Please rewrite the listing lines below as a JSON list of strings, one string per line and blank lines left out, beginning at the line that contains "Where should I click to: Select" and stopping after the line that contains "Action: point(369,458)".

Information provided »
## begin

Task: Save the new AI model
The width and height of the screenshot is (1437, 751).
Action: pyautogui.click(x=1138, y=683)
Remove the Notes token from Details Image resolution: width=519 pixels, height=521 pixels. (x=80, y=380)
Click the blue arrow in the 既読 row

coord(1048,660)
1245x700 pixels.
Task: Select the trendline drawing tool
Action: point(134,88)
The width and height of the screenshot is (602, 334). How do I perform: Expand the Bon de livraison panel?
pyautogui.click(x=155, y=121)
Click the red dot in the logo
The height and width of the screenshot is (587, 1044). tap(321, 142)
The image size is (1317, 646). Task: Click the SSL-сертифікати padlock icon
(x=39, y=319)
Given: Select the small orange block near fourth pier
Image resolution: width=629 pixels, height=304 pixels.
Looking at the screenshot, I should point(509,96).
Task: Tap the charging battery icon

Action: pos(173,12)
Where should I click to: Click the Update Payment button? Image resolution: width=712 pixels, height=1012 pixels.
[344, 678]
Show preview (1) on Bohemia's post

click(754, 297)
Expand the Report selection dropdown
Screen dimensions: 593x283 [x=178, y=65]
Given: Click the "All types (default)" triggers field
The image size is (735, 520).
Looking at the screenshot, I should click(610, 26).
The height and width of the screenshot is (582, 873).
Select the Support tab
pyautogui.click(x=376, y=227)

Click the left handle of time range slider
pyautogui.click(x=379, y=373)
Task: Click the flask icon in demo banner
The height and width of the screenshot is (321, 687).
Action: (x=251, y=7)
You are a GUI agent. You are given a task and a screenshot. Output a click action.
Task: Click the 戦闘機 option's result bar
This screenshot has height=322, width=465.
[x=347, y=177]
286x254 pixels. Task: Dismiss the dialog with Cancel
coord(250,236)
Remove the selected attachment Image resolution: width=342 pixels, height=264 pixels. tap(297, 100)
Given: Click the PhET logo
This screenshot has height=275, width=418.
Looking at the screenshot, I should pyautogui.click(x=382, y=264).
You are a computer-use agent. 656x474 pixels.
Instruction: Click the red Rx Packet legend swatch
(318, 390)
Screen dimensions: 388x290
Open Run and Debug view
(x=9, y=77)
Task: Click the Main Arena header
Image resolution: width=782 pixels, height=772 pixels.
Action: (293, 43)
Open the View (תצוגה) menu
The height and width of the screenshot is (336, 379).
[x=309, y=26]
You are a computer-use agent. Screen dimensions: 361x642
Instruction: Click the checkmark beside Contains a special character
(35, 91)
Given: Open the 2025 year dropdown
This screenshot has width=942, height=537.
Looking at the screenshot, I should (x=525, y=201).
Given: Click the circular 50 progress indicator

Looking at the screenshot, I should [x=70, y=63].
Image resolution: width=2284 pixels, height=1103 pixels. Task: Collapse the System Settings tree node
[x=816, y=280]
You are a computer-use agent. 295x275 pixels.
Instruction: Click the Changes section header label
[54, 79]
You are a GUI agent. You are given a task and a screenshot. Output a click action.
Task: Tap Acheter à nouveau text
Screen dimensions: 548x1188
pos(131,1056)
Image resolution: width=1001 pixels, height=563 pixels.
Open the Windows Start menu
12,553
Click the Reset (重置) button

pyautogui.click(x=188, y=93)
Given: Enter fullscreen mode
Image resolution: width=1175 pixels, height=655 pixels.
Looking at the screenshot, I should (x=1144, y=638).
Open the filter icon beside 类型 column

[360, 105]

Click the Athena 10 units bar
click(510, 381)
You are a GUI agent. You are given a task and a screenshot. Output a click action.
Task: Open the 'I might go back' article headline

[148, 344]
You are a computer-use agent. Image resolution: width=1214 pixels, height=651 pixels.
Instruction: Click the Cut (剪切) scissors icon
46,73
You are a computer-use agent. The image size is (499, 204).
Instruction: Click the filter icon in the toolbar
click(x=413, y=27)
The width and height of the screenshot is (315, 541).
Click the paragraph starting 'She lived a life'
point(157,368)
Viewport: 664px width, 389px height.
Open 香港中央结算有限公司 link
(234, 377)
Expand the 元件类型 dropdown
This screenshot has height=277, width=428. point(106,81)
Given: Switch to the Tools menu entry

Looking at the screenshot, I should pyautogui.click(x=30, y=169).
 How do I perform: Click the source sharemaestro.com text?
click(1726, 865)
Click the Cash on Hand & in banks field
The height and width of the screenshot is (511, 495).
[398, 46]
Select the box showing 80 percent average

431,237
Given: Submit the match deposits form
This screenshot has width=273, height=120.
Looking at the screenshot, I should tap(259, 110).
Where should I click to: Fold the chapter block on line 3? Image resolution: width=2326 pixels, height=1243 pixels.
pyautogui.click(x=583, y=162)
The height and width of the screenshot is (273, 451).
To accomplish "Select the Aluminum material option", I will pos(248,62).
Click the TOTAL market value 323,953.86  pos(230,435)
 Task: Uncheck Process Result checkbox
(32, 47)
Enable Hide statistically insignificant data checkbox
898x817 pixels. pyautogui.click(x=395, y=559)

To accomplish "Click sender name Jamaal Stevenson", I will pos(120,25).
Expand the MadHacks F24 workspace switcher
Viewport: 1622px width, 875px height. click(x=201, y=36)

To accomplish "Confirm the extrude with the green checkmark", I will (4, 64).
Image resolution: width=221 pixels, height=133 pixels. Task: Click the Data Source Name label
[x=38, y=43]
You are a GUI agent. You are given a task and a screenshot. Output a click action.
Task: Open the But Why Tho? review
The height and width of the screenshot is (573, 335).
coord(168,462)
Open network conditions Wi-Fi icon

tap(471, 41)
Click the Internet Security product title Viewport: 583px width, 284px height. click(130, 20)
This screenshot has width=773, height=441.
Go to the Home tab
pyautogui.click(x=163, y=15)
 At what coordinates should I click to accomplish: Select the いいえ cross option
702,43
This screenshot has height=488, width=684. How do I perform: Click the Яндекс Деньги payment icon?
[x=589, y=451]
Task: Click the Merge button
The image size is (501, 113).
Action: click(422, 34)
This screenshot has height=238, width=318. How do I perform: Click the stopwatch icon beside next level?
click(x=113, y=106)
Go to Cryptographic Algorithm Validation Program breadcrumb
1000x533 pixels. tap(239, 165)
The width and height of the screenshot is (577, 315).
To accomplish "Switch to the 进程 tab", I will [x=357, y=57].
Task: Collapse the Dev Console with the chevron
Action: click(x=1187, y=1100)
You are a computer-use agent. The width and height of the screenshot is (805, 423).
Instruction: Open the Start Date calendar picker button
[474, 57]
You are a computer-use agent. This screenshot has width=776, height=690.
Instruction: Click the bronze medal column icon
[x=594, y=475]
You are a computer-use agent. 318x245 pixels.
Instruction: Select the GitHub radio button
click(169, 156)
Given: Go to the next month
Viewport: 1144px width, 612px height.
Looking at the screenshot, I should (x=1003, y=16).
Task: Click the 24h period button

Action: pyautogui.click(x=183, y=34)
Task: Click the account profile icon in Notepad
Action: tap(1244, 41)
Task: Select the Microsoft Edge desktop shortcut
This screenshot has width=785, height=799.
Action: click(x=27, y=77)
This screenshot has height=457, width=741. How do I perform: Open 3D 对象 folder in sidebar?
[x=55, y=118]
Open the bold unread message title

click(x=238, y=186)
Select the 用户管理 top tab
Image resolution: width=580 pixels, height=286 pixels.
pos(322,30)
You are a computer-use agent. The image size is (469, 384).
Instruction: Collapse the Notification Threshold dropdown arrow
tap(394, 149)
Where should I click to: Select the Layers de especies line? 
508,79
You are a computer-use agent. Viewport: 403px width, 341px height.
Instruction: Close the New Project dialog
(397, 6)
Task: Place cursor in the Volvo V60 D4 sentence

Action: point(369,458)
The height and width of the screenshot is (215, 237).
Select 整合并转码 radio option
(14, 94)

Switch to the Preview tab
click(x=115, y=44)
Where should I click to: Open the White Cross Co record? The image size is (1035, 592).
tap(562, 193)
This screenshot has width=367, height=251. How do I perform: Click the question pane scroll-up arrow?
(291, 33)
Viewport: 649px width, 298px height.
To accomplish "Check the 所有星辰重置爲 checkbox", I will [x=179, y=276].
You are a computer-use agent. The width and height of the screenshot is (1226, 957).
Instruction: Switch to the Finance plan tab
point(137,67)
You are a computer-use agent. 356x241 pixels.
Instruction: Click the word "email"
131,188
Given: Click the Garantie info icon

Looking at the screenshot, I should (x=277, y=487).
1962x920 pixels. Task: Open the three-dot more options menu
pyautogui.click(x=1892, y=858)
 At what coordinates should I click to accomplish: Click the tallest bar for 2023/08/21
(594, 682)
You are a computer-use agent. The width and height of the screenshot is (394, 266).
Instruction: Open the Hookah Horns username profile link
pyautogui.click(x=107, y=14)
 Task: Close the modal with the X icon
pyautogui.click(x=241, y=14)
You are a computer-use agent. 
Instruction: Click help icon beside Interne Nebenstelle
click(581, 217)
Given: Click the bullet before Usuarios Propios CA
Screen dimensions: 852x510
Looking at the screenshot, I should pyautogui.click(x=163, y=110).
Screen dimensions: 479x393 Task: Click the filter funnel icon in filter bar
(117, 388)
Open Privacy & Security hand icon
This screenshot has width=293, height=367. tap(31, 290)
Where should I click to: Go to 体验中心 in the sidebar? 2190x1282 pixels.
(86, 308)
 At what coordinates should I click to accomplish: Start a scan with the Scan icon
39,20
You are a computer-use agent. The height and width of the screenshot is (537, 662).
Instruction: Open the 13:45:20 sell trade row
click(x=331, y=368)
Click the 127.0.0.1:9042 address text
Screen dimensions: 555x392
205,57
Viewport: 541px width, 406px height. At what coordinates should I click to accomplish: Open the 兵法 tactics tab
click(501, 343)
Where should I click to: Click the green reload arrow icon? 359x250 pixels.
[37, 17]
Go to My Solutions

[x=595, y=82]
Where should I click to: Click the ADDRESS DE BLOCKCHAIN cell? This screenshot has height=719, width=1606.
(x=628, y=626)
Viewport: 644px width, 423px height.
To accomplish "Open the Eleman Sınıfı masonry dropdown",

## end

Answer in full »
[
  "Where should I click to: Select the Layers de especies line? ",
  "508,79",
  "You are a computer-use agent. Viewport: 403px width, 341px height.",
  "Instruction: Close the New Project dialog",
  "(397, 6)",
  "Task: Place cursor in the Volvo V60 D4 sentence",
  "Action: point(369,458)"
]